MITCH ALBOMPARK CITY, Utah — Sure, I’d love to be an Olympic athlete. But not if my nickname has to be “The Speeding White Sausage.”
Don’t get me wrong. I’ll bet there’s an endorsement deal in there somewhere, maybe with Denny’s.
But when it comes to powerful athletic images, “The Speeding White Sausage” leaves me cold. Cold sausage. Ugh. That’s even worse.
Nonetheless, the man known as “The Speeding White Sausage” made some waffle-sized Olympic history Monday. Germany’s Georg Hackl, who has been described as “linklike” — another phrase I never want associated with my career — won a silver medal in the men’s luge singles.
That goes with his gold medal from the 1998 games, his gold from 1994, his gold from 1992 and his silver from 1988.
Five Olympics. Five medals. All gold or silver. Wow. The last breakfast meat to be that celebrated was Kevin Bacon. Or Jack Ham. Or Chief Justice Warren Burger.
I’m stopping before I pull a muscle.
Hackl, 35, is simply the king of luge, a sport in which the whole idea is to lie as still as you can on a sled. No wonder The Sausage is admired. A T-bone steak could set a world record.
You see, in luge, unlike figure skating, weight is speed. Because of that, your body shape is not critical. There are no awards for musculature. In fact, the more you weigh, the better you can slide. In years past, lugers stuck small rubber discs inside their speed suits for extra heft.
And nobody discouraged the pre-race milkshake.
Which is why, in my opinion, luge should immediately be declared The Official Winter Sport of the USA.
Jared from Subway is losing ground every day.
The stuff of legend
Anyhow, Hackl, The Sausage, nearly pulled off an even more impressive feat than five straight Olympic medals. Had he grabbed the gold, he would have joined Carl Lewis (long jump), Al Oerter (discus) and Paul Elvstrom (sailing) as the only Olympians to earn gold in the same event in four straight games — and the first Winter Olympian ever to do it.
Yet compared to Lewis or Oerter, Hackl might as well be anonymous, a mere garnish at the Olympic breakfast buffet.
Such is the life of a link — er, luger.
“I’m getting a silver and that’s great,” said Hackl, who finished, in a thrilling race, behind younger rival Armin Zoeggeler from Italy. This was huge in luge. Zoeggeler had won bronze in 1994 and silver in 1998. He was coming. The Sausage could feel him like an approaching spatula.
“It was his time,” Hackl said. “This second place is where I belong. Armin is the right Olympic champion. We are all sportsmen here.”
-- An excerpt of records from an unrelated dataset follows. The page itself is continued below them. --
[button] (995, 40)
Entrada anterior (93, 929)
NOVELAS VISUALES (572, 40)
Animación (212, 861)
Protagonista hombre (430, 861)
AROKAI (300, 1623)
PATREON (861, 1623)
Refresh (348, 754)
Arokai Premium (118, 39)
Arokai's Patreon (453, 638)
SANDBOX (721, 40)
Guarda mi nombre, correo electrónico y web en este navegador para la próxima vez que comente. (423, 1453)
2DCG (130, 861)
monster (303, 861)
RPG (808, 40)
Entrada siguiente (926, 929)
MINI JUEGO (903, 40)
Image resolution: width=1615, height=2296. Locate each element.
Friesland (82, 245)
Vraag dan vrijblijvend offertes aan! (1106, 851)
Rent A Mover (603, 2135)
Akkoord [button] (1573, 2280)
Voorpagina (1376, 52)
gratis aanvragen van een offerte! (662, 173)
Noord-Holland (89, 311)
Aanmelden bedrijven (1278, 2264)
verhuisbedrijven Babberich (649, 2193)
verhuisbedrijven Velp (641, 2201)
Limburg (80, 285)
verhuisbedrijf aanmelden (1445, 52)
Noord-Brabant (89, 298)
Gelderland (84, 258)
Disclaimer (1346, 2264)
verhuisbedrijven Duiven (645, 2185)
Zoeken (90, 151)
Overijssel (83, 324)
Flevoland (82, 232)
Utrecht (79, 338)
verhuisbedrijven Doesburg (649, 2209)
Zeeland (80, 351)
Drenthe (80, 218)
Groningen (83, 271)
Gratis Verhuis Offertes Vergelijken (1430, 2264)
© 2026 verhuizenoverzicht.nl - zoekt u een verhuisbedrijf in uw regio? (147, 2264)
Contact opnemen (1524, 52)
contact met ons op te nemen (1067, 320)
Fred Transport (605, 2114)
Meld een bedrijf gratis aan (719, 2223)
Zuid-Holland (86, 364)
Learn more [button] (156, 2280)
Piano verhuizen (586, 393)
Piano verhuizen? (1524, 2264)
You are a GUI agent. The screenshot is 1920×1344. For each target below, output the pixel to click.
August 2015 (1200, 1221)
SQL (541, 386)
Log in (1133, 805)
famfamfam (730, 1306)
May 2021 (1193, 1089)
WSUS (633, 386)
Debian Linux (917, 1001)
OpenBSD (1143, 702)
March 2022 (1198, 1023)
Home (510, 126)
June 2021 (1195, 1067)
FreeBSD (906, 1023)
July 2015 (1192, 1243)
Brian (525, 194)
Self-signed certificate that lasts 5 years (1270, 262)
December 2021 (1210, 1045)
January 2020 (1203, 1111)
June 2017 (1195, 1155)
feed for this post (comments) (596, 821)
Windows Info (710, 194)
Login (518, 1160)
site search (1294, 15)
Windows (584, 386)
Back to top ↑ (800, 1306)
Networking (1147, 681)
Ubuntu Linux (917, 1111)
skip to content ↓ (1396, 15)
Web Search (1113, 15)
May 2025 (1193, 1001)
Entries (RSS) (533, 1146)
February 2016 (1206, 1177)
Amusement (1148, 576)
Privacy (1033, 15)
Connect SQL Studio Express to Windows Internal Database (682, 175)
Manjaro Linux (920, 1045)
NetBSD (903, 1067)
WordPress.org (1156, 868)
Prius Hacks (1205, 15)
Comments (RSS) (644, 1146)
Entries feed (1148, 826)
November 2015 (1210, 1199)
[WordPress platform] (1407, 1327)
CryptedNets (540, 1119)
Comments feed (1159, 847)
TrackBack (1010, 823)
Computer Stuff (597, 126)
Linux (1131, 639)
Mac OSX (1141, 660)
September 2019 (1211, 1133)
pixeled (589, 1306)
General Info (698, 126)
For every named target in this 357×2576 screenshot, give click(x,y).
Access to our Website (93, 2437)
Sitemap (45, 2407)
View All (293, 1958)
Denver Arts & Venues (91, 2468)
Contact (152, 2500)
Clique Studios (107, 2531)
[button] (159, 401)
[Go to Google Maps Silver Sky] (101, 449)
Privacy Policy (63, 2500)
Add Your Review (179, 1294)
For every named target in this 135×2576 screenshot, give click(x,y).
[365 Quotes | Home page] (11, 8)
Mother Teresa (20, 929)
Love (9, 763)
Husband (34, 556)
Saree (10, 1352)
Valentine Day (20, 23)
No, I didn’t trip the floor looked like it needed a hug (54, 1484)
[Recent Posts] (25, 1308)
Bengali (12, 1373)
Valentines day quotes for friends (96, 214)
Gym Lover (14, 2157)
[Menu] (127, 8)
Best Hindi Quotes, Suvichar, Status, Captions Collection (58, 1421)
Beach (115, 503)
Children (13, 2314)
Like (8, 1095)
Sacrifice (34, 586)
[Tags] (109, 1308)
You see that? Humility? Can you imagine Allen Iverson saying that?
Then again, can you imagine Iverson being named after a side dish?
That’s because luge kings like Hackl, while being royalty at the ice track, are blue collar everywhere else. Georg — pronounced “Gae-horg” — comes from the Bavarian region of Germany, where he still toasts his victories with steins of beer. Occasionally, after a big victory, he’ll shake his German booty to Oktoberfest music and even slap on the lederhosen.
Well, we said he was a regular guy. If they gave him a TV show, it’d be
“Everybody Loves Hackl.”
By the way, thanks to his phenomenal ability to stay flat on a speeding sled, Hackl has another nickname:
Hmm. This sport is really kind to its superstars, don’t you think?
A sport for big bellies
But then, luge is that kind of world. It takes the kids who weren’t pretty enough to be figure skaters, weren’t fast enough to be speedskaters and weren’t big enough to be hockey players, and gives them a sled, a helmet and a chance at glory.
Take Adam Heidt, the top U.S. performer Monday. He just missed a medal, finishing fourth behind Austria’s Markus Prock, another luge legend. It was the highest individual finish for a U.S. slider.
“I made history,” said a happy Heidt.
And Adam is perfect for the role. At 5-feet-10 and 200 pounds, he is not exactly svelte. You can’t see him tossing Tara Lipinski into the air. He lists his occupation as “plumber.” And he’s not kidding. Away from the luge track, he helps his father fix sinks on Long Island.
“I had a great time,” said Heidt, whose nickname is Smooth Boy. “Hearing the crowd yell ‘USA!’ I had chills down my spine.”
So did most of the crowd. There were 14,000 people at the luge track, which is 13,990 more than there used to be in the early days. Even Jacques Rogge, the president of the International Olympic Committee, was on hand Monday. Perhaps he knows what the rest of the world is finding out. Fans are tired of sequins. They want real men with bellies.
Or maybe Jacques is just a sausage lover.
“It was a pretty intense race, being in the middle of guys like Hackl, Zoeggeler and Prock,” said Heidt, summing up the competition. “But they’re not indestructible. We can get them.”
Of course we can. We invented the hamburger.